- Theatrical release poster
- Directed by: Nancy Meckler
- Screenplay by: Martin Sherman
- Produced by: Martin Pope
- Starring: Jason Flemyng Antony Sher Diane Parish Dorothy Tutin
- Cinematography: Chris Seager
- Edited by: Rodney Holland
- Music by: Peter Salem
- Production companies: Channel Four Films Martin Pope Productions Greentrees Films
- Release date: 17 November 1996 (London Film Festival);
- Running time: 98 minutes
- Country: United Kingdom
- Language: English

= Indian Summer (1996 film) =

British drama film

Indian Summer, also known as Alive & Kicking, is a 1996 British drama film directed by Nancy Meckler and starring Jason Flemyng, Antony Sher and Bill Nighy. The script was written by Martin Sherman.

The film was released in the UK as Indian Summer and in the United States as Alive & Kicking due to the recently released Indian Summer by Mike Binder in 1993. The film had its premiere at the 40th London Film Festival on 17 November 1996.

==Plot==
The story follows a self-involved and very focused ballet dancer, Tonio, who has just lost his lover to AIDS, and his best friend Ramon is in the hospital being treated for AIDS. After Ramon dies, Tonio and the other company members decide to revive a dance originally performed by Ramon, called Indian Summer, with Tonio taking on the lead role.

After a rehearsal one night, Tonio encounters Jack at a club, a former therapist of Ramon. When Jack comes on to Tonio, he discloses his HIV status. Despite this, Jack continues to pursue Tonio, leading to a dinner date, a shared night, and the beginning of a steady relationship.

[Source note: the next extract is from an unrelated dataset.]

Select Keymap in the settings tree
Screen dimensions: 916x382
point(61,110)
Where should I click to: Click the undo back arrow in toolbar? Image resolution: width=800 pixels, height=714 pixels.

Jack convinces Tonio to join him on a holiday to Greece, where they have a good time, but when they return to London, Tonio starts to focus on dance rehearsals, which leads to a strain in their relationship. Tragedy strikes when Tonio wakes up to find himself paralysed the day of the performance. The dance troupe comes up with the idea that the ballet will go on, with Tonio still performing, with support from the other dancers. It turns out to be a brilliant performance, after which Tonio regains his ability to walk. The rift between Jack and Tonio finally begins to improve at last.

==Reception==
The film's reviews were mixed. It holds a 86% "fresh" rating on Rotten Tomatoes based on 7 reviews.

Timeout wrote in their review that the story "remains solidly in the tradition of gritty British realism, resolutely unglamorous and looking always rather TV-bound; Martin Sherman's script is cogent and witty, and steers clear of the downbeat worthiness of the AIDS drama ghetto towards the more invigorating realms of contemporary gay courtship." Variety Magazine said the film is "often likable, sometimes involving but ultimately uneven; it is just about held together by a strong performance from Antony Sher amid variable playing from the rest of the cast and a bumpy script by Sherman."

In his review for the Library Journal, James Van Buskirk said "the physical and emotional dance between Jack and Tonio, two seemingly mismatched men, propels the predictable plot; some strong performances fail to overcome the cliches of Sherman's often melodramatic script." Vicky Allan from Sight and Sound observed that "too much of British filmmaking cleaves to theatrical concerns; this film has all the marks of a director in thrall to a strong theatrical tradition." She goes on to say that "Sherman has to be admired for producing an admirably unsentimental script about dealing with being HIV positive; it's a pity it is so bound up in theatrical presentation."

Michael Dwyer of the Irish Times wrote it is "an earnest and well-intentioned, if heavy-handed, drama, redeemed by a good cast, led by Jason Flemyng and Antony Sher." Film critic Howard Feinstein wrote that "the film is the latest in a long line of movies to have AIDS as its central theme, and once again, the film-makers have got it all wrong." In his view, "London's gay milieu is presented falsely, and it is a rather uncinematic movie; the gay references are appallingly cliched, and the HIV status becomes a plot device to move a dated story idea along." Christopher Bowen wrote in The Times that "while the often turbulent relationship between the two men and the film's very positive approach to living with AIDS lie at the heart of the movie, the largely convincing portrayal of life in a dance company also comes as a small revelation; after all, the world's film archives are not overburdened with telling backstage ballet biopics."